◆ **Challenge**
Lay out the part of the records that opens with the line containing "Task: Click the" and runs through the end of the records as a JSON list of strings, one string per line, with blank lines left out.

◆ **Source data**
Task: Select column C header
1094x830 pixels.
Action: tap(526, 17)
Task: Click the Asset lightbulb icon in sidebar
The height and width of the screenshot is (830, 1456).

◆ **Solution**
[
  "Task: Click the Asset lightbulb icon in sidebar",
  "The height and width of the screenshot is (830, 1456)."
]